The FCC’s decision to relieve AT&T and Verizon of net neutrality requirements in August 2005 definitively broke the chain of events the companies use to assert right-of-way privileges. The Bells claim privileges based on over 100 years of practice that may or may not coincide with the intent and limits of the original deals, but the resulting laws explicitly require a public purpose in exchange for the right-of-way concessions.

The obligations established on a state by state basis sometimes include build-out requirements or other compensation, but they all specify that access to state right-of-way at largely no cost or limit requires common carrier status (aka net neutrality.) The loss of common carrier status invalidates the contracts. The Bell companies have no access to state right-of-way for deployment of private, closed, non-neutral, non-common carrier network deployments.

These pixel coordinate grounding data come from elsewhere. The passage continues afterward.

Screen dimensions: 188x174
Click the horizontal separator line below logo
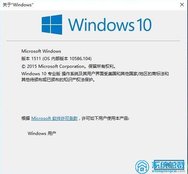[93, 41]
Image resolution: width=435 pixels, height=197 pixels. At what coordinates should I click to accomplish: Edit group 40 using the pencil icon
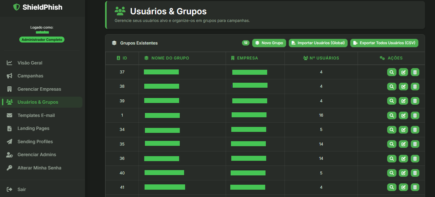tap(403, 173)
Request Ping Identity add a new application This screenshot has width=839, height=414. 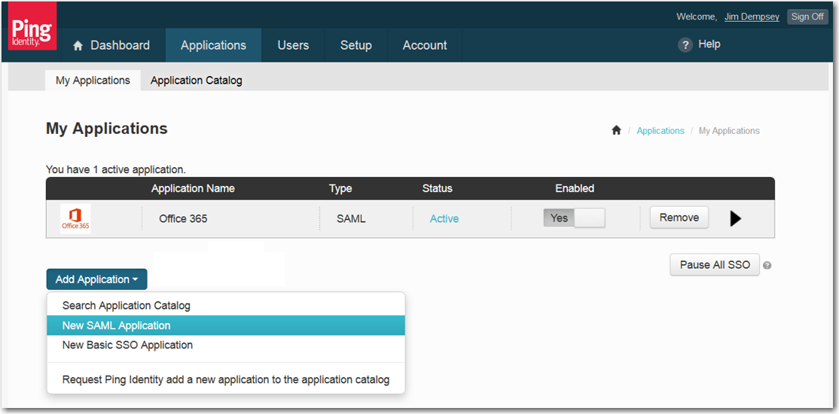coord(226,379)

There may exist many unfulfilled obligations in the century old details of these arrangements, but there exists no doubt right-of-way access requires common carrier status. Maryland represents a typical case. The terms of right-of-way obtained by the Chesapeake and Potomac Telephone Company (now a unit of Verizon) after its founding in 1883 persist in the Maryland Code section covering public utility companies. Title 1-101 defines a telephone company as “a public service company that owns telephone lines to receive or transmit telephone communications.”

The same section defines a public service company as a “common carrier” company. Title 8-103 “Construction of lines and fixtures” defines the right-of-way available to the public service telephone company. The authority of Maryland to regulate telephone companies shows up in the Maryland Constitution Article 12 titled “Public Works” noting among other things that “the Directors of all said Public Works guard the public interest, and prevent the establishment of tolls which shall discriminate against the interest of the citizens or products of this State.”

Another interpretation to the plain language requiring a public purpose for right-of-way concessions does not exist. Does anyone believe government should grant public assets to private entities for private purposes? The loss of net neutrality changes the terms under which the Bells enjoy access to right-of-way. The non-neutral private network deployments associated with the Bell company broadband offers look like the non-common carrier networks of the cable companies.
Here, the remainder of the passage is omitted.